What is interesting here though is that in the video, the top panel appears to show a bandwidth spread of 30 kHz with an area of 6 kHz in a lighter colour, possibly depicting the true area that a signal can be classified or monitored. 30 kHz is not a selectable bandwidth for the R8500 in any mode, with the maximum possible being 15 kHz above 30 MHz in WFM mode. Also of note is the noise floor indication which appears to be between -40dB and -50dB.

It could well be that this panel does not actually show a signal from the Icom, but could be the panel that shows the transmitter that produces the jamming signal.

The next two panels appear to show the signal with sensitivity information from the incoming audio. The final panel is unknown as it is not shown in any video close-up.

Another screen shows interface information to the bottom left. This has a number of tabs that control some the external elements that assist in the suppression of a signal. Connection status is shown by a green or red button.

Firstly, one tab shows the connection to a Protek KS-100M navigation device which is a GPS unit. This is connected to an antenna mounted to the top of the command vehicle and provides an accurate position for probable signal reception direction finding/triangulation purposes when connected to the other command vehicles KS-100M’s.

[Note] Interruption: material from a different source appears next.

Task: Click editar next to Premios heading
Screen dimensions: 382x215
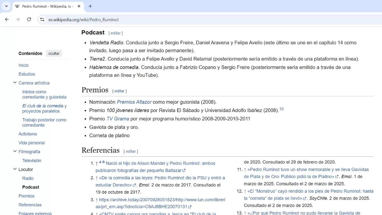Action: pos(119,91)
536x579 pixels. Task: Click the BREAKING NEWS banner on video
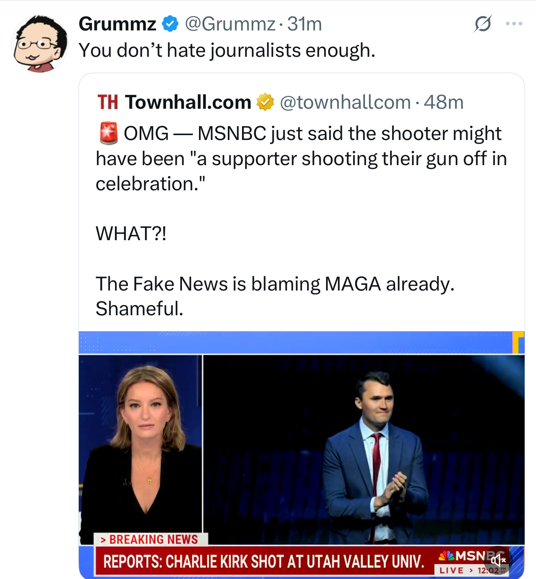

The KS-100M is also found in the Zhitel system as shown here in the far right panel. It is used for Direction Finding purposes in both systems – image credited to
twower.livejournal.com

To the left of the KS-100 tab are two unknown connections marked as ГТ-11and ГТ-11.1 (GT-11 and GT-11.1). ГТ in the Russian military is normally an abbreviation for rehepatop which translate to generator. In another part of one of the videos it shows the ГТ-11.1 title again, this time with four green boxes, each with what appears to be a tick box. Two of these appear to be connected as there is a joining line between them.

The final tab is unknown but marked as ГТ-205-ОПМ (GT-205-OPM) which if using the standard abbreviation format would also be related to a generator. However, the generator shown in the video appears to be named as an AD-100-T400-1R. Alternatively, you could break down the OPM part into two which would give supply (OP)/ engine (M).

What doesn’t quite tie up is that each four antenna group only has one generator, so does this section actually have something to do with the four antennas themselves and whether they have power going to them?

Above the four tabs is a box that is titled Information about current IRI. Below this is information on the signal being suppressed: Frequency – 9 961 02 kHz Type of target – unclassified Bandwidth – 3.36 kHz Duration – 16 msec Strength – 16 dB Bearing – 179 7 (1) – 0

This box is likely associated with the KS-100M tab.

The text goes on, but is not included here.